Pet friendly renting | Attract better tenants

At home working with my pet

Part three – Pet friendly renting

The Covid-19 pandemic has been an extremely testing time for everyone involved in the rental sector, and it will have repercussions for many years to come. One thing that is clear is that tenants will have far different expectations of their home than they did four months ago. To help landlords, we’re putting together a series of articles explaining how they can unlock the potential of their properties, and offer homes fit for this new era.

Today, in part three, we’re covering how to make your property stand out through pet-friendly tenancies.

As the impact of the pandemic was felt throughout the past four months, one common reaction has been people seeking out new means of companionship while their usual places to socialise – workplaces, a gym, or even the pub – have been closed.

One way to get instant and loyal companionship in lockdown has been to get a pet. Britain has always been a nation of pet lovers, with 44 percent of Britons’ owning a pet, but demand has skyrocketed during lockdown. The Kennel Club group reported a 180% increase in inquiries over 2019 back in June.

But the private rental sector has never been particularly welcoming to pets, with government research from earlier last year finding that only seven out of 100 of landlords advertise their homes as being suitable for pets.

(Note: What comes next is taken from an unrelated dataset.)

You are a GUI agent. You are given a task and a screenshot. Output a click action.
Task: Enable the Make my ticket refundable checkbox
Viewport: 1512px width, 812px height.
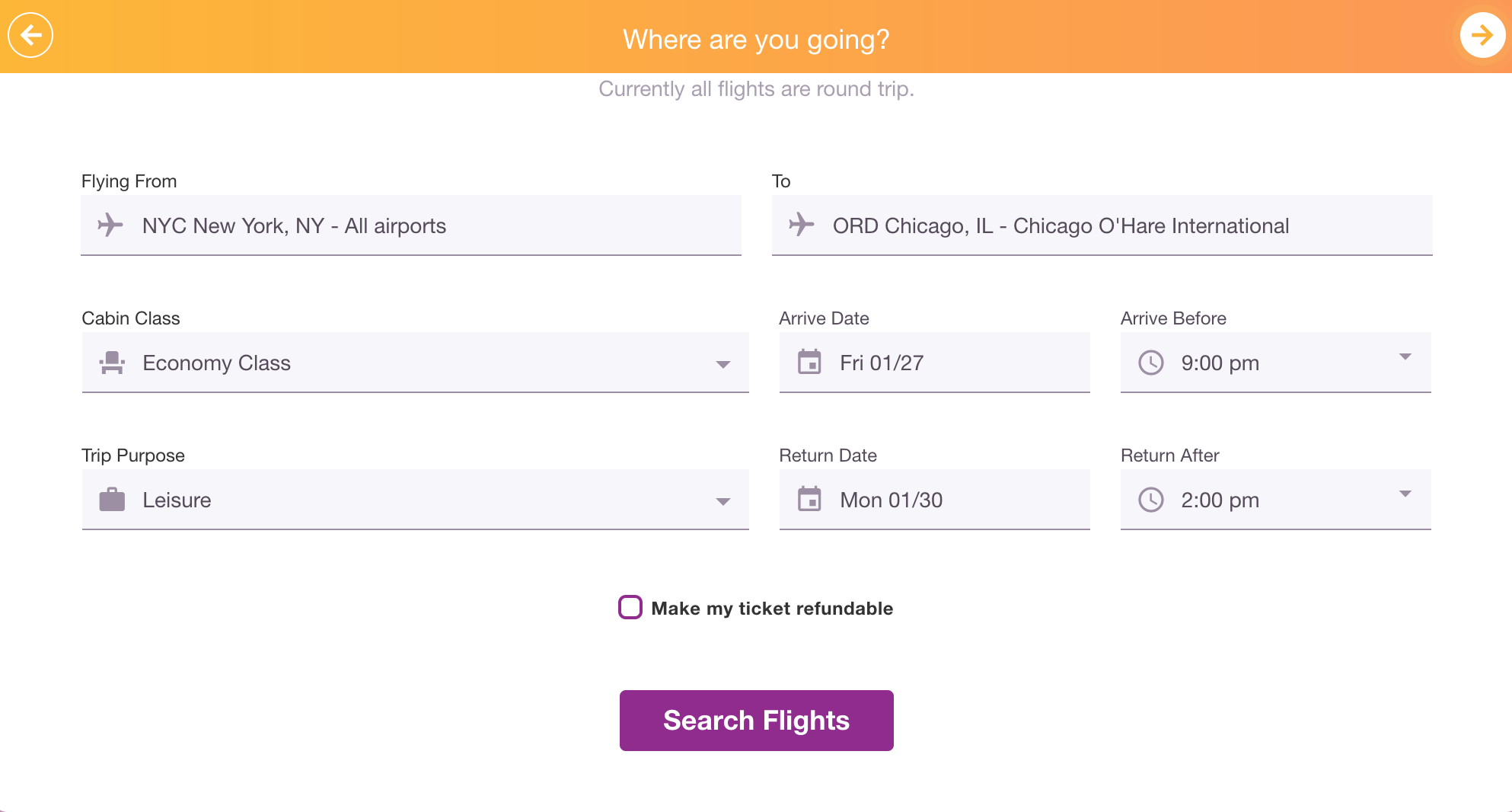[x=630, y=607]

But with thousands if not millions across the country looking for an animal companion, and the increasing trend of millennials renting for longer than any previous generation, now is the time to reconsider the opportunity of pet friendly tenancies.

Standing out from the crowd

The simplest argument in favour of offering a pet friendly rental property is that it will make your property more attractive to potential tenants. With less than one in ten rental homes advertised as pet friendly, you can quickly stand out on portals like Rightmove and Zoopla.

Attracting better tenants

Beyond attempting to reduce void periods by attracting new tenants, you should also consider that allowing tenants to have pets can encourage them to stay for longer. A young couple with a new kitten or a family with a beloved dog is going to be less keen to move regularly, giving you as the landlord much more stability – especially as we approach an increasingly uncertain economic future.

This has been backed up in surveys, with YouGov and Mars Petcare finding that just over half of residents would be likely to consider a longer tenancy if their landlord allowed pets.

Staying protected

But of course so far this has not addressed the issues surrounding increased risk for the landlord. This is where flatfair comes in.

With flatfair, landlords can benefit from added protection against unwanted risk, and tenants can pick from a far wider pool of properties if they have or want pets. Ultimately this will make the rental experience better for everyone, leaving tenants more satisfied, and in many cases more keen to stay put helping reduce turnover of tenancies and void periods.

This is especially important for BTL and smaller-scale landlords at a time where big institutional investors are coming in and attempting to reinvent the rental experience. It is clear that aspects of the rental experience are becoming streamlined and professionalised for tenants. Indeed, a number of new BTR developments are directly marketing off the fact that they offer pet-friendly renting.

Thankfully, tools like flatfair can give landlords peace of mind, meaning there’s no reason to not see a pet-friendly revolution across the entire rental sector.